Furthermore, ezetimibe, PCSK9 inhibitor, and icosapent ethyl use were highest among non-Hispanic White populations compared to other minority racial/ethnic groups. These results are concerning because Hispanic or Latino populations and non-Hispanic Black populations had the highest proportions with LDL-C levels ≥ 100 mg/dL, and Hispanic or Latino populations and Asian populations had the highest proportion of uncontrolled triglyceride levels of 150 mg/dL or higher. Others have also shown minority groups are more likely to have high triglyceride levels and low HDL-C dyslipidemia [13]. In the US Diabetes Collaborative Registry [2], we recently showed Black persons to be less likely to be at LDL-C target (42.7%) compared to White persons (49.3%). Moreover, from analysis of electronic health record data from a large healthcare system [14], among those with diabetes, Black persons had a 36% lower likelihood of being prescribed a statin compared to White persons in adjusted analysis. The Reasons for Geographic and Racial Differences in Stroke (REGARDS) study similarly showed underutilization of statins in non-Hispanic Black populations compared to non-Hispanic White populations [15].

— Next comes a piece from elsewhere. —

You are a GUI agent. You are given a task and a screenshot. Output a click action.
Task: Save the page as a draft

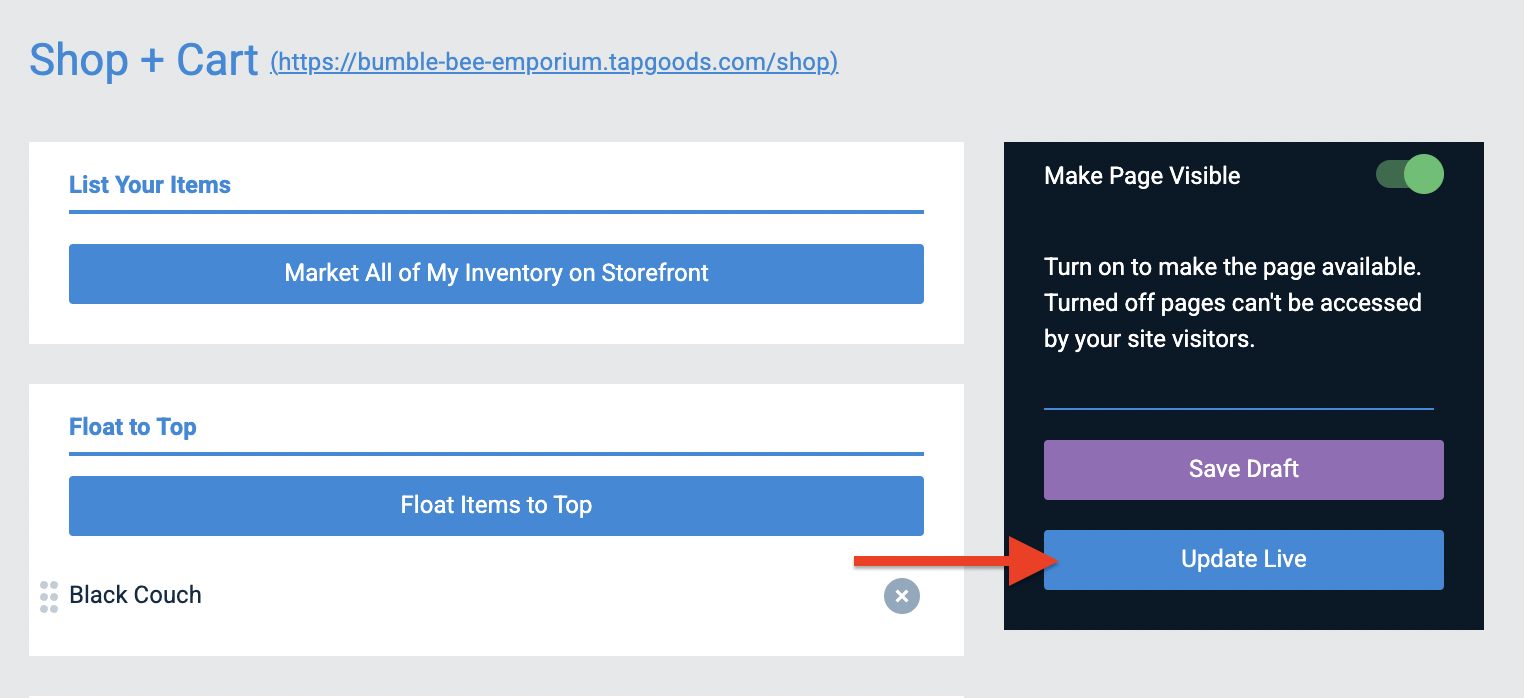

Clinical trials have documented the efficacy of statin and ezetimibe therapy as well as PCSK9 inhibitors and icosapent ethyl, including among persons with DM. In 14 randomized statin trials, which included 18,686 people, researchers found that people with DM who were on statins for an average of 4.3 years had a 21% decrease in major vascular events and a 9% decrease in mortality compared to those who were not on statins [4]. Further reduction of LDL-C not satisfactorily achieved by high-intensity statins can be achieved by ezetimibe or PCSK9 inhibitors [4]. In the IMPROVE-IT trial comparing the addition of ezetimibe to statins alone in persons with a recent acute coronary syndrome, in subgroup analyses, those with DM (in addition to the recent acute coronary syndrome) compared to those without DM had a substantially greater reduction in risk of the primary composite cardiovascular endpoint [16]. In the Fourier trial of evolocumab in persons with prior ASCVD, pre-specified subgroup analyses showed that among the 11,031 (40%) patients with DM, there was a similar 17% risk reduction of the primary cardiovascular endpoint compared to the 13% risk reduction in those without DM (interaction term not significant) [5]. Another study found that the rosuvastatin/ezetimibe combination is safe and effective in patients with hypercholesterolemia or dyslipidemia with or without DM and with or without cardiovascular disease [17,18]. The drug combination enabled higher proportions of patients to achieve recommended LDL-C goals than rosuvastatin monotherapy, without additional adverse events [17,18].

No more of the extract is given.